What Mr. Jones has created most notably in [A Texas Trilogy] … is a series of verbal tone poems about empty lives in an empty setting, a decaying small town somewhere in west Texas. As a fledgling author (with, to be sure, a considerable background in other aspects of theater, as an actor and a director), his command of both tone and poetry is remarkable. His models aren't difficult to fathom: popular fiction of the Peyton Place variety for the sense of creating and interweaving of character; William Inge's better plays for the technique of relating character to setting. But Mr. Jones has one talent that far surpasses either of these dubious sources: a gift for the indigenous, if not always ear-tickling, individualities in language.

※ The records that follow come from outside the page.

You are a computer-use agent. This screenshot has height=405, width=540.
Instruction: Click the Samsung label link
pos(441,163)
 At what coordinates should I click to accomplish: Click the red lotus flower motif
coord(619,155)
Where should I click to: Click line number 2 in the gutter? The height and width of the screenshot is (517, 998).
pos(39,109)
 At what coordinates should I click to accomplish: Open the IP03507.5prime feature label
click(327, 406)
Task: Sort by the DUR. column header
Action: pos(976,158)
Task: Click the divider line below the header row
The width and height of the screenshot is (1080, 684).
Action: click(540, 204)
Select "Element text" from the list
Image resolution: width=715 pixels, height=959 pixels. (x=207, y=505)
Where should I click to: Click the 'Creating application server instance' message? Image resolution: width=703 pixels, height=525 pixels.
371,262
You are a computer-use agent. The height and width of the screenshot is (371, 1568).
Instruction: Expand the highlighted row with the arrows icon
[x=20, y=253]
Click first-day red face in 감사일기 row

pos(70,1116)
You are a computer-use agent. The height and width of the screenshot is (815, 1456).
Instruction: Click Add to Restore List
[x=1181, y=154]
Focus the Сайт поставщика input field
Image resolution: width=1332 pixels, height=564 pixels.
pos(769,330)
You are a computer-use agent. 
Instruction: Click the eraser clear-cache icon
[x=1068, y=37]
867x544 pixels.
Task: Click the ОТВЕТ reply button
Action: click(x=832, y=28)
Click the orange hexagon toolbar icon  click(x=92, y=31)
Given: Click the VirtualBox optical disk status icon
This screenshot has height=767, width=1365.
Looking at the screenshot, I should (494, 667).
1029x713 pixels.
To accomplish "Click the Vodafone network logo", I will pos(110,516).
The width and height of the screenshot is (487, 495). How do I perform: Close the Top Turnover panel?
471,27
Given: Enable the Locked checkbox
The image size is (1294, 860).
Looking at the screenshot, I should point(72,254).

Inasmuch as the plays are given without the customary amenity of a printed glossary or translator-earphones, perhaps I'd better tell you a little more about this language. Texas is a rather large state, and one effect of this size is that words tend to sprawl out to fill the surrounding space. Unlike people in, say, Rhode Island, Texans have room to carry around double names, like Billy Bob or Martha Ann. One-syllable words also tend to stretch out into two syllables or more; vowels, similarly, ooze out into diphthongs. Extra words, sometimes mildly profane, sometimes get added to sentences, simply as ballast. That old paradigmatic sentence becomes, in Texan, "Whar's muh ay-unt's bah-God pay-in?"

Mr. Jones loves his language, and when he dips his pen into it that instrument is transformed into a paintbrush. That is both the joy and the sorrow of A Texas Trilogy, that the author has somehow transformed human action into the elements of still-life or landscape painting. Two of his most appealing characters are a pair of mule-headed old codgers who, apparently, spend most of their lives together at checkers or horseshoes, each convinced that the other is a monstrous swindler. They spray each other with ferocious verbiage, their lives hanging on the knowledge that the combat will never, can never, be resolved…. [What] we finally see is not character but horizon, a line of language stretched out toward infinity….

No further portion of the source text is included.